## TASK DETAILS
Each line below should be set down again unchanged.

[Stored dataset items]
# # # # # # #
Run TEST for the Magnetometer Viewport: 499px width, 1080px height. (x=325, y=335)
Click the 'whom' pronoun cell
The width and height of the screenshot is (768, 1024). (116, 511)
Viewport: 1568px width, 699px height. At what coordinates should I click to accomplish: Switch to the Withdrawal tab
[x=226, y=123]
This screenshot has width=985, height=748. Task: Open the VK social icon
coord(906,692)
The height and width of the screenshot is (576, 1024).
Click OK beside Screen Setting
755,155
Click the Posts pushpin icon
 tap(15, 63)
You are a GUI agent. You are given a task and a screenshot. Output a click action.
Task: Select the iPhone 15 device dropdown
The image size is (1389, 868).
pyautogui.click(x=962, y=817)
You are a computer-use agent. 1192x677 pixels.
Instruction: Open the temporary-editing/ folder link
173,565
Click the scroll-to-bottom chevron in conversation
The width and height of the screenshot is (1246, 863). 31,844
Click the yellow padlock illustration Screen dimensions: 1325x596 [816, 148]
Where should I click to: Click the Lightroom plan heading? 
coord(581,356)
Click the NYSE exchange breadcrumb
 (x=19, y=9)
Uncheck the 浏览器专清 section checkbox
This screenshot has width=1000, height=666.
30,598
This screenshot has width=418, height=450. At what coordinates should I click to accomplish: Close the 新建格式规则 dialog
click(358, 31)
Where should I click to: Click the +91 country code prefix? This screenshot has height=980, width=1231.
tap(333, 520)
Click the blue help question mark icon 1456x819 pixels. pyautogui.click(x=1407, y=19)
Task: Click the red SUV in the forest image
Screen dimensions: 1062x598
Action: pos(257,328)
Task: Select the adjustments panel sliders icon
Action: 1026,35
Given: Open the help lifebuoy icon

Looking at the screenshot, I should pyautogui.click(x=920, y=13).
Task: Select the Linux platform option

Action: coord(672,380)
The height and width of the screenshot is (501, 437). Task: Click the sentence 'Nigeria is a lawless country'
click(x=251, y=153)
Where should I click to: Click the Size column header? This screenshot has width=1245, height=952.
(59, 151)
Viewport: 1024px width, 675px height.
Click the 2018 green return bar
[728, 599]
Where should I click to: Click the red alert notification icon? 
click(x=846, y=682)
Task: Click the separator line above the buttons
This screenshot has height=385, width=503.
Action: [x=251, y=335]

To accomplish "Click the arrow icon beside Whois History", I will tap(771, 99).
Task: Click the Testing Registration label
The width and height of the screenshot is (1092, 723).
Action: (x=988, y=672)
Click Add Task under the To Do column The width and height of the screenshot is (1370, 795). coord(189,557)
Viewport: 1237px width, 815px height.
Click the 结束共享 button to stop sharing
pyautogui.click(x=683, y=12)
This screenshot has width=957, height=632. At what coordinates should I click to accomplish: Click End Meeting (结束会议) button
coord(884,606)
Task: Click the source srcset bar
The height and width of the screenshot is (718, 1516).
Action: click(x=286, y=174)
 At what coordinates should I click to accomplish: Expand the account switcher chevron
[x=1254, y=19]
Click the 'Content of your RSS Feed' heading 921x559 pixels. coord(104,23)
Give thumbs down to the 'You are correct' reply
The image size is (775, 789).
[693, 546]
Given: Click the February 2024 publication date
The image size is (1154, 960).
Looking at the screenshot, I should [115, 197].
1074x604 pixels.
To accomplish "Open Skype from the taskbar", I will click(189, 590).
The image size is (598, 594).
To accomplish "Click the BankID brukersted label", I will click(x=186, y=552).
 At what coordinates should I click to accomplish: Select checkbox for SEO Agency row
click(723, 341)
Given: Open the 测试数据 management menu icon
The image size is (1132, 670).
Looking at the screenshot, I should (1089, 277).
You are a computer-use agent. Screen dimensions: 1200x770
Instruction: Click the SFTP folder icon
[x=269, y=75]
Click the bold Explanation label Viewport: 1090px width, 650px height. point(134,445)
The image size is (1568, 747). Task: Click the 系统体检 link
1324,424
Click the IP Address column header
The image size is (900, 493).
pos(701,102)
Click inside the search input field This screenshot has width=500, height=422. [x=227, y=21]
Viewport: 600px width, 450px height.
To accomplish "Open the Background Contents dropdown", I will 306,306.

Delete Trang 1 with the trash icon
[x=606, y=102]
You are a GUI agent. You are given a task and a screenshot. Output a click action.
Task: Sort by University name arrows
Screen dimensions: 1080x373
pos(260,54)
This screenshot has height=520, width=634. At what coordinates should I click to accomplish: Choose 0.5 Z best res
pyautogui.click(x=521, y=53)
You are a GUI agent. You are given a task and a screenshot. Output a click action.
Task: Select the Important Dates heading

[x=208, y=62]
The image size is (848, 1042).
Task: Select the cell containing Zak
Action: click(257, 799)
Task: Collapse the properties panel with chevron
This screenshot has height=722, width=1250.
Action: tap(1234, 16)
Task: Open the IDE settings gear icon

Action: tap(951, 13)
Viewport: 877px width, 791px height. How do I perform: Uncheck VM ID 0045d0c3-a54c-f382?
# # # # # # #
## EXERCISE RESPONSE
Run TEST for the Magnetometer Viewport: 499px width, 1080px height. (x=325, y=335)
Click the 'whom' pronoun cell
The width and height of the screenshot is (768, 1024). (116, 511)
Viewport: 1568px width, 699px height. At what coordinates should I click to accomplish: Switch to the Withdrawal tab
[x=226, y=123]
This screenshot has width=985, height=748. Task: Open the VK social icon
coord(906,692)
The height and width of the screenshot is (576, 1024).
Click OK beside Screen Setting
755,155
Click the Posts pushpin icon
 tap(15, 63)
You are a GUI agent. You are given a task and a screenshot. Output a click action.
Task: Select the iPhone 15 device dropdown
The image size is (1389, 868).
pyautogui.click(x=962, y=817)
You are a computer-use agent. 1192x677 pixels.
Instruction: Open the temporary-editing/ folder link
173,565
Click the scroll-to-bottom chevron in conversation
The width and height of the screenshot is (1246, 863). 31,844
Click the yellow padlock illustration Screen dimensions: 1325x596 [816, 148]
Where should I click to: Click the Lightroom plan heading? 
coord(581,356)
Click the NYSE exchange breadcrumb
 (x=19, y=9)
Uncheck the 浏览器专清 section checkbox
This screenshot has width=1000, height=666.
30,598
This screenshot has width=418, height=450. At what coordinates should I click to accomplish: Close the 新建格式规则 dialog
click(358, 31)
Where should I click to: Click the +91 country code prefix? This screenshot has height=980, width=1231.
tap(333, 520)
Click the blue help question mark icon 1456x819 pixels. pyautogui.click(x=1407, y=19)
Task: Click the red SUV in the forest image
Screen dimensions: 1062x598
Action: pos(257,328)
Task: Select the adjustments panel sliders icon
Action: 1026,35
Given: Open the help lifebuoy icon

Looking at the screenshot, I should pyautogui.click(x=920, y=13).
Task: Select the Linux platform option

Action: coord(672,380)
The height and width of the screenshot is (501, 437). Task: Click the sentence 'Nigeria is a lawless country'
click(x=251, y=153)
Where should I click to: Click the Size column header? This screenshot has width=1245, height=952.
(59, 151)
Viewport: 1024px width, 675px height.
Click the 2018 green return bar
[728, 599]
Where should I click to: Click the red alert notification icon? 
click(x=846, y=682)
Task: Click the separator line above the buttons
This screenshot has height=385, width=503.
Action: [x=251, y=335]

To accomplish "Click the arrow icon beside Whois History", I will tap(771, 99).
Task: Click the Testing Registration label
The width and height of the screenshot is (1092, 723).
Action: (x=988, y=672)
Click Add Task under the To Do column The width and height of the screenshot is (1370, 795). coord(189,557)
Viewport: 1237px width, 815px height.
Click the 结束共享 button to stop sharing
pyautogui.click(x=683, y=12)
This screenshot has width=957, height=632. At what coordinates should I click to accomplish: Click End Meeting (结束会议) button
coord(884,606)
Task: Click the source srcset bar
The height and width of the screenshot is (718, 1516).
Action: click(x=286, y=174)
 At what coordinates should I click to accomplish: Expand the account switcher chevron
[x=1254, y=19]
Click the 'Content of your RSS Feed' heading 921x559 pixels. coord(104,23)
Give thumbs down to the 'You are correct' reply
The image size is (775, 789).
[693, 546]
Given: Click the February 2024 publication date
The image size is (1154, 960).
Looking at the screenshot, I should [115, 197].
1074x604 pixels.
To accomplish "Open Skype from the taskbar", I will click(189, 590).
The image size is (598, 594).
To accomplish "Click the BankID brukersted label", I will click(x=186, y=552).
 At what coordinates should I click to accomplish: Select checkbox for SEO Agency row
click(723, 341)
Given: Open the 测试数据 management menu icon
The image size is (1132, 670).
Looking at the screenshot, I should (1089, 277).
You are a computer-use agent. Screen dimensions: 1200x770
Instruction: Click the SFTP folder icon
[x=269, y=75]
Click the bold Explanation label Viewport: 1090px width, 650px height. point(134,445)
The image size is (1568, 747). Task: Click the 系统体检 link
1324,424
Click the IP Address column header
The image size is (900, 493).
pos(701,102)
Click inside the search input field This screenshot has width=500, height=422. [x=227, y=21]
Viewport: 600px width, 450px height.
To accomplish "Open the Background Contents dropdown", I will 306,306.

Delete Trang 1 with the trash icon
[x=606, y=102]
You are a GUI agent. You are given a task and a screenshot. Output a click action.
Task: Sort by University name arrows
Screen dimensions: 1080x373
pos(260,54)
This screenshot has height=520, width=634. At what coordinates should I click to accomplish: Choose 0.5 Z best res
pyautogui.click(x=521, y=53)
You are a GUI agent. You are given a task and a screenshot. Output a click action.
Task: Select the Important Dates heading

[x=208, y=62]
The image size is (848, 1042).
Task: Select the cell containing Zak
Action: click(257, 799)
Task: Collapse the properties panel with chevron
This screenshot has height=722, width=1250.
Action: tap(1234, 16)
Task: Open the IDE settings gear icon

Action: tap(951, 13)
Viewport: 877px width, 791px height. How do I perform: Uncheck VM ID 0045d0c3-a54c-f382?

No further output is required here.